**Problem to solve:** Your reply should hold only the lines from the records below where "will" occurs.

**Information given:**
::::::

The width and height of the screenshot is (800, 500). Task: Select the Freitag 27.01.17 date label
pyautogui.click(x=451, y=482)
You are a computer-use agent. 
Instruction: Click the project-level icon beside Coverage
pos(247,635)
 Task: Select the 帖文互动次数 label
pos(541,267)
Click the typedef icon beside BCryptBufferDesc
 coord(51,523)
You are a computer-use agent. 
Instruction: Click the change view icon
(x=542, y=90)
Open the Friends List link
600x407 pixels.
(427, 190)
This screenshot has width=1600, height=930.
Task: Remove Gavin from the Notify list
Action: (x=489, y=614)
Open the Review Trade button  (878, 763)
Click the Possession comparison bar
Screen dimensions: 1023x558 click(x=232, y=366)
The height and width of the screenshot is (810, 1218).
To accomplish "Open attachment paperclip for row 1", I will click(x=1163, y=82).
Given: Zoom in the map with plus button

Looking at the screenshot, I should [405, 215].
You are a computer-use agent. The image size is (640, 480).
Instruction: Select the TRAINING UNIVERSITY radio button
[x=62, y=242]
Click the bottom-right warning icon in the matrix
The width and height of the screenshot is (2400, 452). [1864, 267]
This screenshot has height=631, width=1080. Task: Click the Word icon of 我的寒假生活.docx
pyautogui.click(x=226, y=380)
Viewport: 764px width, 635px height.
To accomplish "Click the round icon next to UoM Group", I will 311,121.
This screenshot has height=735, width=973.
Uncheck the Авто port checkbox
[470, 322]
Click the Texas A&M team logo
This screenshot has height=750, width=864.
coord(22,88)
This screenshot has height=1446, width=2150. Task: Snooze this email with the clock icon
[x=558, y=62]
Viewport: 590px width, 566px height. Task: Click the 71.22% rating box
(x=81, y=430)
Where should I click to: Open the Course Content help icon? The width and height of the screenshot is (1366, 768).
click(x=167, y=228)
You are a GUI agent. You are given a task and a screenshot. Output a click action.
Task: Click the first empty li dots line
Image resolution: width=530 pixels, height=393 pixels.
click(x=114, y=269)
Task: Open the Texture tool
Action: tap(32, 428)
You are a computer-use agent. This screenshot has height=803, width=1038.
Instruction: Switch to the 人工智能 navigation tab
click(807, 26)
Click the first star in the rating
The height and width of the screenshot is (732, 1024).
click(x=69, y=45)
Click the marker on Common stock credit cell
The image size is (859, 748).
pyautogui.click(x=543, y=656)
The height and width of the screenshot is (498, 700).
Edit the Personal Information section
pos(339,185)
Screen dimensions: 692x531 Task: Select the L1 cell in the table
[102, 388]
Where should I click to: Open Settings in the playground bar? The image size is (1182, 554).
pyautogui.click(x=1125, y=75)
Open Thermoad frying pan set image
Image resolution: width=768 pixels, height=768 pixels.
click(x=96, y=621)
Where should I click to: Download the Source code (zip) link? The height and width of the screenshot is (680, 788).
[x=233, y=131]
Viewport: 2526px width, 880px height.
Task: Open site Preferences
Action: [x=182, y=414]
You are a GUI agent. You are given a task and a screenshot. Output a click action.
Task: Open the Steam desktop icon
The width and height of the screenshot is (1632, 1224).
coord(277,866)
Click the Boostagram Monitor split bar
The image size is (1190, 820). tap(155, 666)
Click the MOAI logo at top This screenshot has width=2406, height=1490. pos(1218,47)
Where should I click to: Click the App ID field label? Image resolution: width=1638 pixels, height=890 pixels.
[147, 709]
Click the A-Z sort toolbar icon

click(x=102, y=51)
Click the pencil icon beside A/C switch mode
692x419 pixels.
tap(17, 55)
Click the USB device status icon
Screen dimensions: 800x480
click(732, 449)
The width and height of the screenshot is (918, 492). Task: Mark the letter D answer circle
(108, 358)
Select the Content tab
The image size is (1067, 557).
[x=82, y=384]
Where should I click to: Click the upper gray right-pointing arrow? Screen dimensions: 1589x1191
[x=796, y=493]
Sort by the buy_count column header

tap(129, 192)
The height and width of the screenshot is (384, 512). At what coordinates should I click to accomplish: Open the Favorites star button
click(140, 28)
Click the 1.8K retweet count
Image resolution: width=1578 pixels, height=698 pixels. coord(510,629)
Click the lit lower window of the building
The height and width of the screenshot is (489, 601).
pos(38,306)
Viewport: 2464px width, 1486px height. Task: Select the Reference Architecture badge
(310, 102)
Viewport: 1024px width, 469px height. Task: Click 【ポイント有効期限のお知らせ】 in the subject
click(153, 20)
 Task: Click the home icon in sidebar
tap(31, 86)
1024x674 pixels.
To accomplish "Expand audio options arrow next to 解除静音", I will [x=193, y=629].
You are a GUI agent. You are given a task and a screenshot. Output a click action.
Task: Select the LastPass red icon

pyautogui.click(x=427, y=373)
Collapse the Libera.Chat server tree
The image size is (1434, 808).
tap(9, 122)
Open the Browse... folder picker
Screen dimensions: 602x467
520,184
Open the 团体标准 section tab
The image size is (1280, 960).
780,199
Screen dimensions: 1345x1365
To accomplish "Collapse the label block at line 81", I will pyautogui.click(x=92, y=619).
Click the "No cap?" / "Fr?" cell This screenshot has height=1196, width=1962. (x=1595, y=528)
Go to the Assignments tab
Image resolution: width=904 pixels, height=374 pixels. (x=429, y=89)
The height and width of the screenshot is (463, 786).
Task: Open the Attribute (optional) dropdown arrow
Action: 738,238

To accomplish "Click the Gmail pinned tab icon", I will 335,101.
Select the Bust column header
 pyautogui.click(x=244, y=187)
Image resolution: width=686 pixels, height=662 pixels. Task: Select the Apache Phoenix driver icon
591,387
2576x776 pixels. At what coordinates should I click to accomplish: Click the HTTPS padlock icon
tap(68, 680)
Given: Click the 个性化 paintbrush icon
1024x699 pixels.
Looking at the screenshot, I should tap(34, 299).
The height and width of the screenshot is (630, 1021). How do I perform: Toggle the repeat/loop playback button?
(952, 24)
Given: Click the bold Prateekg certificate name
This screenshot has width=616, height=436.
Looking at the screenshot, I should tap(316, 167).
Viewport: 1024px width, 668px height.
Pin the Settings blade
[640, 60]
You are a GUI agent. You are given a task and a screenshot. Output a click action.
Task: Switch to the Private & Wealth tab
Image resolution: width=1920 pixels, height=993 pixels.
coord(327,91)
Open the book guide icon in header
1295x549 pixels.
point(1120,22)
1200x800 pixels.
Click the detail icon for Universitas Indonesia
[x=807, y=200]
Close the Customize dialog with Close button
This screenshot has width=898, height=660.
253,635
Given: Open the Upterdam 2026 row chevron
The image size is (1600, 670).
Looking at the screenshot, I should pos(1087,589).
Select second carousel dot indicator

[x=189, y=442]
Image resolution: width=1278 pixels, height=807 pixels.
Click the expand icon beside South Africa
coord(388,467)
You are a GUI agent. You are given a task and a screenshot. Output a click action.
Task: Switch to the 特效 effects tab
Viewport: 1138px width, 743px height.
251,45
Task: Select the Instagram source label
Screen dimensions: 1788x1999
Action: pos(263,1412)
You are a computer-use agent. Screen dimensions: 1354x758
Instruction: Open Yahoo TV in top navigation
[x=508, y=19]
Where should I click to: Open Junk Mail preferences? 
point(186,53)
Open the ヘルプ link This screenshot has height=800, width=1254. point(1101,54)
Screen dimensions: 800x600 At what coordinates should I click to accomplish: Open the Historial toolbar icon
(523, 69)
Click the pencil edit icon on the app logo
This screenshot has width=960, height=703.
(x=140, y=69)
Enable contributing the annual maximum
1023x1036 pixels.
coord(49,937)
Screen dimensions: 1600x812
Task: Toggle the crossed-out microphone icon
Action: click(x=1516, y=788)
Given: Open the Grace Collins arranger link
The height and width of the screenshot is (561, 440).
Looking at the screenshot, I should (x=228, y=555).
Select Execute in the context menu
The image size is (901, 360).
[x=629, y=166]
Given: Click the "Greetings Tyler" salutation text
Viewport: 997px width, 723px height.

::::::

**Expected answer:**
To accomplish "Open attachment paperclip for row 1", I will click(x=1163, y=82).
To accomplish "Click the round icon next to UoM Group", I will 311,121.
To accomplish "Expand audio options arrow next to 解除静音", I will [x=193, y=629].
To accomplish "Collapse the label block at line 81", I will pyautogui.click(x=92, y=619).
To accomplish "Click the Gmail pinned tab icon", I will 335,101.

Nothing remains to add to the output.